Los compañeros del supermercado me saludan, me interrogan entusiasmados. Mis hermanos de la gran familia Tesda. ¿Qué tal en Tenerif? ¿Te emborrachaste? ¿Ligaste? Ellos siempre con su lista de prioridades. Tentado estoy de confesarles que llevaba conmigo, a la playa, un libro de Julian Barnes. Que incluso tuve la osadía de visitar el Museo Histórico Militar y algún que otro monumento. Sin embargo, no tengo el cuerpo para explicaciones. Respondo: Fantástico. Por supuesto, todos los días. Menudas son las isleñas. Ellos ríen, picarones. Yo relajo neuronas.

            Stevie continúa enclaustrado en su amado castillo. Tal vez temeroso de abandonarlo y que caiga en manos enemigas. Friega, pasa la aspiradora, quita el polvo plumero en mano. Vigila la lavadora, no vaya a ser que durante el centrifugado se aleje trotando. Entre horas, acude al trabajo, bebe cerveza y quema la tarjeta de crédito, tratando de colmar, a golpe de ratón, una cesta de la compra carente de fondo. Ahora le ha dado por el calzado deportivo. En su pequeño estudio-gimnasio, donde el ordenador convive con mancuernas varias, un banco de abdominales, un saco de boxeo y una bicicleta estática, ha construido un rudimentario zapatero descubierto, en forma de baldas interminables sobre la pared del fondo, donde acumula decenas de pares de zapatillas para caminar, correr, hacer marcha, ir de compras, e incluso algunos para esperar turno en la cola del autobús. Todo colorines y olor a nuevo. ¡Lástima, la de libros que podría yo colocar sobre aquellas estanterías rudimentarias! Pienso con resignación, al mismo tiempo que exclamo: “Wow, that´s cool, man!” cuando me enseña su creación, henchido de orgullo, tras una sonrisa de monstruo bueno. Más Shrek que nunca.

            Quedo con mis alumnos favoritos, Hugh y Shean. Al calor de nuestro rincón habitual de reunión. El Elephant House, que ya no existe. Aquel acogedor lugar que pereció, víctima del progreso, el dólar y los autobuses llenos de japoneses. Harry, el Potas, también puso su granito de arena en el desastre.  Me interrogan con timidez acerca de mis vacaciones. ¿Qué tal en Tenerif? ¿Te emborrachaste? ¿Ligaste? Empiezo a pensar que existe un protocolo, o algo,  que les enseñan en la escuela primaria. Sonrío. Lo pasé genial, gracias. Vamos al lío. Les respondo.

            Tras la lección y tres tazas de café de filtro, me despido de ellos hasta la próxima. Llovizna.
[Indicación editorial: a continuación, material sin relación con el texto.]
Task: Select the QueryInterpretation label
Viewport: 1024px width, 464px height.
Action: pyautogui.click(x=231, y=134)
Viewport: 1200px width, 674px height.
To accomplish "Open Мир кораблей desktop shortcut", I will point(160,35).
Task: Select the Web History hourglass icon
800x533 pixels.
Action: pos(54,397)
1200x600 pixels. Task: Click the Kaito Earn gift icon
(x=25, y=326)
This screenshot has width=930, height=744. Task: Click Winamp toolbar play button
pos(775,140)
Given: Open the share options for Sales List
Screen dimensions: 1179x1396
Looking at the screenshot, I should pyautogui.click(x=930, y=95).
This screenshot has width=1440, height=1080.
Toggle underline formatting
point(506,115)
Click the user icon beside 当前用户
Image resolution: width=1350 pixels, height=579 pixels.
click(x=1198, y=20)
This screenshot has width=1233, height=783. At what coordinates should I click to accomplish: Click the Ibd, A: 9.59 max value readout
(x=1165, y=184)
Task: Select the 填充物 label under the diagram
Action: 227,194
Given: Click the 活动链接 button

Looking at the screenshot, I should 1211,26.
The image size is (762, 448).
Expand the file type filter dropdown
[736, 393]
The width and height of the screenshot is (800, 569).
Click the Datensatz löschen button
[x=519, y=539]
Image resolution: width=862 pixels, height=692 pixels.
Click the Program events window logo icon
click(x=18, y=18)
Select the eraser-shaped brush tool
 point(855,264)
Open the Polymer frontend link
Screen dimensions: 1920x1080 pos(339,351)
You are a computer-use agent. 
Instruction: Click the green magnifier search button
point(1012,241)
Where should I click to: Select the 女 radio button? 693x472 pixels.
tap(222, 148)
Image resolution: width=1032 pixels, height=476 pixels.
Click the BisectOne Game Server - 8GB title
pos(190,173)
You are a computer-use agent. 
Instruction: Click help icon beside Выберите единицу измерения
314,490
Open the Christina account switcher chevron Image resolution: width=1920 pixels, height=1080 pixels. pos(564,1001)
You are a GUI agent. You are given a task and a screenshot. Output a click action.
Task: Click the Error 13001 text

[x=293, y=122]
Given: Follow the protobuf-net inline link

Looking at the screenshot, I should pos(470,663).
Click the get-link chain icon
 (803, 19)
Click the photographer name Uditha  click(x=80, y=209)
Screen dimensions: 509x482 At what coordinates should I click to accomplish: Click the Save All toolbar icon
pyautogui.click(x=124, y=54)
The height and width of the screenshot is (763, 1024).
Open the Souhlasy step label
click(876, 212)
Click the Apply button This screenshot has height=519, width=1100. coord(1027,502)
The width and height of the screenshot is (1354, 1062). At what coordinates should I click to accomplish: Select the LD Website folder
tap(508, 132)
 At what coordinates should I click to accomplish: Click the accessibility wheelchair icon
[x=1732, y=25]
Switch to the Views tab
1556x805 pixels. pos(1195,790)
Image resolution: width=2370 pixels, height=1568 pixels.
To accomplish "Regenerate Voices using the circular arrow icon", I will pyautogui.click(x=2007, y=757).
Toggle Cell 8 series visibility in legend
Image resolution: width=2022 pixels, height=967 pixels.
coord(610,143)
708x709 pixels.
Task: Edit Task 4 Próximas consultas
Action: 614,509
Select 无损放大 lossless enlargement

Noche cerrada, apenas las cinco de la tarde. El viento gélido propulsa las minúsculas gotas, acribillando mi rostro cual perdigones de hielo. Se cuela entre mis ropas, burlando sus fronteras. Cala mis huesos, con empeño. Decido acercarme a la Biblioteca Central, unos metros más adelante, en la misma acera. Otro de mis refugios. Cruzo sus inmensas puertas automáticas y, de inmediato, me invade el aroma a polvo y libros viejos. Dos de los habituales vagabundos descansan en sendos sofás, situados en una pequeña sala de espera, más allá del hall principal. Uno dormita, el otro está enfrascado en la lectura de un grueso tomo. Acerca mucho el rostro a sus páginas abiertas. Sus cansados ojos recorren las líneas, tras un par de gruesas lentes, que resplandecen bajo la luz de la gran lámpara que cuelga del techo. No se aprecia ni una mota de polvo sobre los cristales de sus gafas.
Recorro los pasillos de este templo de letras. El silencio es casi absoluto. Apenas profanado por el bisbiseo de una de las bibliotecarias, que trata de explicar a una pareja recién llegada cómo obtener la tarjeta de usuario.

Encuentro un rincón solitario. Un butacón vació, con reposabrazos y un cojín mullido color púrpura. Me acomodo, apoyo la pequeña mochila sobre la moqueta, extrayendo el fino libro de relatos, ‘The Lemon Table’. Recorro con mi pulgar su canto, pasando poco a poco el filo de sus páginas, hasta toparme con el marcador. Cercano al final. Lo abro y dejo que la mente me transporte, perdiéndome en las bellas palabras que un día plasmó sobre papel el maestro Barnes. Comienzo a leer su último cuento, ‘The Silence’. Difícil de evitar el amago de sonrisa, ante la inesperada coincidencia.